'Nonsense' for an unlicensed moneylender to go to court to recover loans: Court of Appeal

SINGAPORE - The Court of Appeal refused to allow a company that had engaged in unlicensed moneylending to recover a principal sum loaned to a borrower, saying to do so would "make a nonsense" of the purpose of the Moneylenders Act to deter illegal moneylending.

In a rare sitting of five Judges of Appeal instead of the usual three, Singapore's highest court rejected an appeal by the trading company, which wanted back the $10.3 million it claimed were investments and if not paid would result in the borrowers being unjustly enriched.

The court found the money to be illegal loans instead, and in judgment grounds released on Monday(Jan 22), said the case underlined the "strong need to deter illegal moneylending due to its status as a serious social menace in Singapore."

The lender's claim that the borrowers would benefit unfairly, "cannot succeed because to permit recovery of even the principal sums would undermine and stultify the fundamental social and public policy against unlicensed moneylending which undergirds the MLA," wrote Judge of Appeal Andrew Phang on the court's behalf.

In the case, Ochroid Trading and its sole director, Mr Ole Prytz Rasmussen, had entered into a joint venture in VIE Import & Export, started in 2003 by Ms Chua Siok Lui and Mr Sim Eng Tong. VIE was de-registered in November 2012.

The series of agreements under dispute involved "loans" to VIE for the purchase and resale of specified foods and food-related products. The funds were to be repaid with a "profit" on a stated date.

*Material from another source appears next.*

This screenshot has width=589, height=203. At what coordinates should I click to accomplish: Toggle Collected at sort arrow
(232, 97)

Some 76 deals made over four months from December 2007 that became the subject of the suit, were still unpaid.

Ochroid and Mr Rasmussen had sued in the High Court for breach of contract, among other things. It wanted the duo to return $10.25 million, which included the alleged profits or, alternatively, $8.9 million, which excluded the alleged profit. They argued the funds were genuine investments in VIE's business and not loans.

The High Court last year disagreed, finding the plaintiffs' primary aim was to lend money at high interest rates, and dismissed their claims, which they appealed.

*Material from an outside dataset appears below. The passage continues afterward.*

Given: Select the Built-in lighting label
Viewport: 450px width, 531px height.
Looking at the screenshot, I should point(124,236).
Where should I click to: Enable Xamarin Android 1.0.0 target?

The Court of Appeal, presided over by Chief Justice Sundaresh Menon and including the Judges of Appeal Andrew Phang, Judith Prakash, Tay Yong Kwang and Steven Chong, heard their case in October last year and reserved judgment.

The appellants were represented by a team of lawyers led by Mr Gary Low while the first respondent Ms Chua appeared in person and the second respondent Mr Sim was defended by a quartet of lawyers led by Mr Sarbjit Singh Chopra.

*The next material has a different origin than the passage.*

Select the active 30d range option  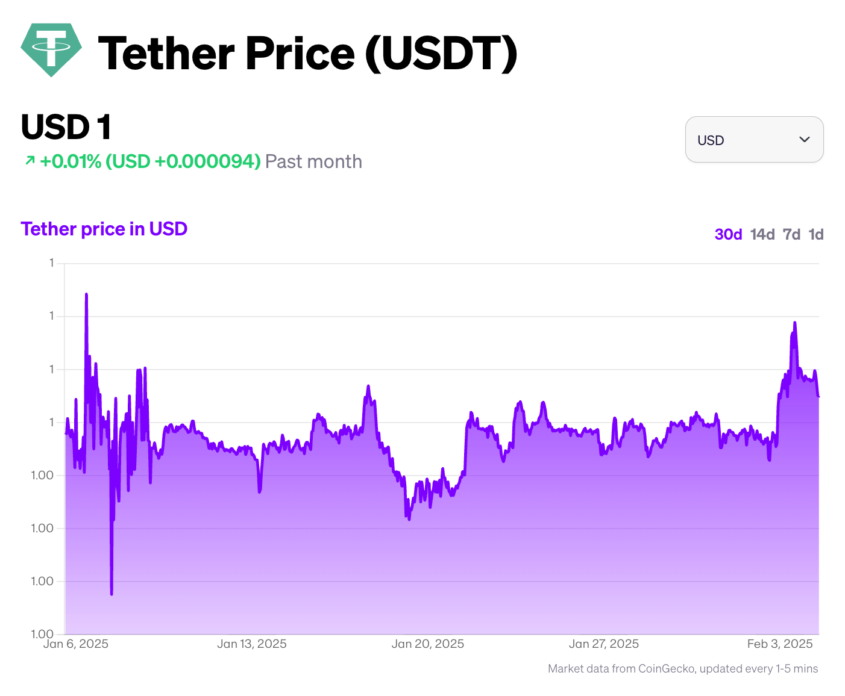[728, 234]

The appeal court found the appellants were unable to show the judge was wrong in finding the relevant transactions to be loans and that they were unlicensed moneylenders under the MLA.

Although the parties' agreement was made as part of a commercial relationship, the court made clear the Act "extends not just to the rogue 'loan shark' who preys on the poor and vulnerable, but to anyone who engages in the business of moneylending within the meaning of MLA without license."

The court added there is no general right of "restitutionary recovery"- recovery of the principal sum excluding interest- under Singapore law where the contract is prohibited under statute and/or common law.

There are exceptions to the right, for instance if the plaintiff entered into the illegal contract under a mistake or on the basis of fraud or if the party backs out of the contract before its illegal purpose is effected, said the court in its 121-page judgment.